A zaga do Galo me proporcionou a alegria de rever o vídeo daquele torcedor breaco na geral do velho Mineirão, a analisar a atuação do nosso lamentável beque: “Ô Werley, se botar duas tartarugas pra você tomar conta, uma foge, Werley, cê é ruim demais, Werley”. O arguto comentarista também tinha uma crítica construtiva: Werley deveria subir para as disputas de bola aérea com os cotovelos para o alto, de modo a nocautear o adversário quando fizesse a aterrissagem. “Bica eles, Werley, bica eles!!!”
O velho Mineirão foi demolido pela força da grana, que ergue e destrói coisas belas. A geral virou cadeira numerada, aquela onde não nos sentávamos porque na arquibancada se sentia mais emoção. O torcedor pobre, preto e breaco foi eliminado da festa. A única coisa daquele vídeo a permanecer atual é o Werley. E o casal de tartarugas, sempre a divorciar-se por ocasião da fuga bem-sucedida.
Que zagueirada horrorosa essa de hoje, minha gente. É Werley a dar com pau! Na Festa do Céu, a tartaruga entrou escondida no violão do urubu. Aqui ela passa na cara dura mesmo, enquanto os bagres batem cabeça na vã tentativa de contê-la. São os Três Patetas, quando não os quatro Trapalhões. Na primeira hipótese, Alonso seria Moe Howard, dadas as cuias que deixaram tecer sobre as carcaças cranianas.

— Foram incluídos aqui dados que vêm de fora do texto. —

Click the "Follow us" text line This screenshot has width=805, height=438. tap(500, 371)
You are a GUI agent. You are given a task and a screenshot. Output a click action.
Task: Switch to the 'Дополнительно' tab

Na segunda, Zacarias.
Conforme o testemunho do torcedor, Werley era capaz de barrar uma tartaruga, embora a outra infelizmente lograsse sucesso no empreendimento da fuga. Hoje escapam ambas, como se em uma década e meia a evolução da espécie as tivesse conferido passadas de guepardo.
Mas veja você, o mundo capota. E o negócio é fiar nesse acidente rodoviário. Veja o caso do Werley. Como tem bobo pra tudo e o Grêmio é prova disso reiteradas vezes, trocamos o ineficiente cuidador de tartarugas pelo Victor. Victor pegou o pênalti contra o Tijuana, depois contra NOB e Olímpia. Ganhamos a Libertadores. No ano seguinte, a Recopa e a Copa de Todas as Copas. Um período de glórias eternas cujo ponto final é o Brasileirão de 21.
Até o torcedor breaco da geral há de reconhecer o responsável por tudo isso: Werley, as duas tartarugas e o Efeito Borboleta. No frigir dos ovos, a síntese promovida pelo torcedor breaco e sua repercussão podem ter ajudado decisivamente no processo. O que tornaria tal torcedor a pedra fundamental daqueles anos de ouro. Se me permitem ainda um passo atrás, a culpa seria da danada da cachaça.
De modo que sempre há esperanças, por mais insuspeitas. Me agarro a elas nesse fim de semana de clássico. Penso, claro, no gol de Dinho, “todo entrega, todo generosa luta”, o perna de pau que mete um golaço no arquifreguês, um timaço que gostava de perder da gente.
O Galo de 2026 é uma zona. Dentro e fora de campo. Boa parte da imprensa, amansada, ajuda a confundir os fatos. A SAF é o Werley que possui parreiras de uva no Douro, o Werley que escolhe defender o clube vendendo parte dele a um banqueiro falido. Mas quando não foi assim? Nos últimos trinta anos ou mais, apenas durante as gestões de Alexandre Kalil (e Rodolfo Gropen). De resto, Lourdes é um andar no edifício da Brilhante.
Então, Brilha! Deixemos o Sampaoli trabalhar, na esperança de que seja ele mesmo quem está a remontar o time e que já esteja ciente do desembarque de reforços que já haviam desembarcado. Aceitemos que o Mineiro é pré-temporada, e que o hepta não é prioridade. Apesar dos foguetes molhados, tracks e Bracks, confiemos no careca baixinho de alma grande cuja biografia se chama “No Escucho y Sigo”, Não Escuto e Sigo, sem dúvida um bom partido para a lida com o andar de cima da Brilhante.
Sobretudo, confiemos na força transcendental daquele torcedor. Onde estará? Do que se alimenta? Apenas da cachaça? Paguemos o ingresso e o gole desse pessoal capaz de mudar a história. A gente sabe que eles tremem, e uma vitória sobre o arquifreguês é sempre um divisor de águas. Águas que passarinhos não bebem.